### Extracted text ###

Netflix – Qwikster – I’m confused

I have to admit – I’m really confused about Netflix.  I have been a customer of theirs for a long time.  I didn’t understand their large price increase announced 2 months ago (that just went into effect Sept. 1) and now I definitely don’t understand why the company is splitting its DVD and streaming services into 2 companies, announced in Reed Hastings post yesterday (http://blog.netflix.com/2011/09/explanation-and-some-reflections.html).  I guess the new “Qwikster” is for its antiquated DVD customers (I’m one of them) which doesn’t exactly make me feel special – or even like a customer Netflix wants anymore.  I get that streaming is the future, but DVD isn’t dead yet.

I am also confused by Reed Hasting’s apology.  It didn’t really seem like an apology at all – other than admitting that he should have explained sooner why Netflix raised their prices.  But he didn’t really do anything about it and the apology seemed half-hearted.  Why did it take so long?  He’s a smart guy.  There are lots of smart people at Netflix.  He admitted that Netflix made a bunch of mistakes but he didn’t correct any of them.  He could have bundled the DVD and streaming services for a bit of a discount – but he didn’t.  Then the announcement of the new Qwikster brand for the DVD service just seemed even more out of place.

I am just confused.

When Netflix decided to raise its prices and charge separately for their DVD and streaming subscriptions, I debated what I was going to do.  I finally decided to just go with the DVD service.  I realize that I write a lot about online video services and have even developed strategies for companies around it but despite that the Netflix service doesn’t have enough content to (yet) justify $7.99 per month – for me.  I like watching new movies and old seasons of TV shows and these aren’t available on the streaming service.  I guess this just makes me a Qwikster customer, but now I feel a bit abandoned by the brand of which I have been loyal (and even evangelized) for several years.

I realize that Netflix has significantly more streaming customers than DVD customers (21.8 million vs 14.2 million expected in Q3 2011) but both are interested in subscribing to content.  They just happen to like consuming content different ways.  Many DVD customers are likely to switch over to streaming as Netflix licenses more content they want.  I know I will – or I’ll go to some streaming service.  I love the fact that it’s available through my Internet-connected Wii, on my computer, and on my iPhone.  I just haven’t been hooked (yet) on the content.  I think a lot of consumers will subscribe to streaming in general as more content becomes available.

This new strategy of separating out the DVD and streaming service is alienating many of the customers that got Netflix where it is today.  One key difference between now and when Netflix started is there are more options – especially for streaming.  Amazon and Hulu are getting in the game as I’m sure will others.  Microsoft announced Xbox 360 TV, so a subscription service isn’t out of the question for them.  While Netflix certainly is ahead of their competitors, others can quickly take their place.  Netflix displaced Blockbuster.  Couldn’t someone do that to Netflix?

### Data lines ###

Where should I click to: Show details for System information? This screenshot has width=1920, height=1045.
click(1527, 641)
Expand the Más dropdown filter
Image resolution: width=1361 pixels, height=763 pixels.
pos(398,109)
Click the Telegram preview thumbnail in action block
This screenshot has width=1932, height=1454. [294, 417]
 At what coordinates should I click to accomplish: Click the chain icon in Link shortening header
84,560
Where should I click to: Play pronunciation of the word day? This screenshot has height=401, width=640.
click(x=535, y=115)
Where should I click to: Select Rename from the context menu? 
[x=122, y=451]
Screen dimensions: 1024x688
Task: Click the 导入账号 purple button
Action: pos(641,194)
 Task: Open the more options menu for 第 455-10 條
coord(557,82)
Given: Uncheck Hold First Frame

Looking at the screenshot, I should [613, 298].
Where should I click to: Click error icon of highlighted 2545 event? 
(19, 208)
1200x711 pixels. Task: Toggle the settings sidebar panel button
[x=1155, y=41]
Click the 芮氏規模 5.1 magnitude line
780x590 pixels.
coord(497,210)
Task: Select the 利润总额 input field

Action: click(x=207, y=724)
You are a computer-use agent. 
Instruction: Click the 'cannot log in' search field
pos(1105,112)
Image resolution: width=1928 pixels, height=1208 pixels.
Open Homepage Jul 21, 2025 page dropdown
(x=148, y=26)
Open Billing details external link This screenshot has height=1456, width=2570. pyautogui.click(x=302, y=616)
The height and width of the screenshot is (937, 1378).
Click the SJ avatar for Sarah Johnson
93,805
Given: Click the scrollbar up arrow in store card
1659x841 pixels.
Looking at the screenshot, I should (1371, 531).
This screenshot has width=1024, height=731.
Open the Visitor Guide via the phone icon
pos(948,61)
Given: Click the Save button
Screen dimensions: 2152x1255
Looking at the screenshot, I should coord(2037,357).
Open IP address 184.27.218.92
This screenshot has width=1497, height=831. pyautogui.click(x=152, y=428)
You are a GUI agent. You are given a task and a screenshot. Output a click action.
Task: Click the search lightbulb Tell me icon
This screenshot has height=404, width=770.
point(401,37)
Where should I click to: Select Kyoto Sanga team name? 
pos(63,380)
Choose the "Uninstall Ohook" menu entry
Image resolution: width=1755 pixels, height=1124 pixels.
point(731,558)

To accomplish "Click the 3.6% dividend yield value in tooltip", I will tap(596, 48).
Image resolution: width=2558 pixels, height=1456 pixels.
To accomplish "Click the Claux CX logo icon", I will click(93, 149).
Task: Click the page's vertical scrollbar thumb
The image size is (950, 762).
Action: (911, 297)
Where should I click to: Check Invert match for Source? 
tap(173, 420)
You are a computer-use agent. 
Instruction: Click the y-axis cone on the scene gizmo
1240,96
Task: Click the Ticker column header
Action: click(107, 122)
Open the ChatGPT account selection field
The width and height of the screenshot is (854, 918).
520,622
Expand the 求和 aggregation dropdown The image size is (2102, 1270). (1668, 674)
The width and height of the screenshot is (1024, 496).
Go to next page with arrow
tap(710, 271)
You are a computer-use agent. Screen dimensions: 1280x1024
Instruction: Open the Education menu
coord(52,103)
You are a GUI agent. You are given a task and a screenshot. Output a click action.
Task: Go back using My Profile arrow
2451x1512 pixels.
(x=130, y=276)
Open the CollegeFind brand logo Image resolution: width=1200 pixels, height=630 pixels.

###

§ Work required
Please extract everything in the post about Netflix from "I am just confused." down to "for several years.". The listing is separate material and has no connection to the post about Netflix.

§ Exercise output
I am just confused.

When Netflix decided to raise its prices and charge separately for their DVD and streaming subscriptions, I debated what I was going to do.  I finally decided to just go with the DVD service.  I realize that I write a lot about online video services and have even developed strategies for companies around it but despite that the Netflix service doesn’t have enough content to (yet) justify $7.99 per month – for me.  I like watching new movies and old seasons of TV shows and these aren’t available on the streaming service.  I guess this just makes me a Qwikster customer, but now I feel a bit abandoned by the brand of which I have been loyal (and even evangelized) for several years.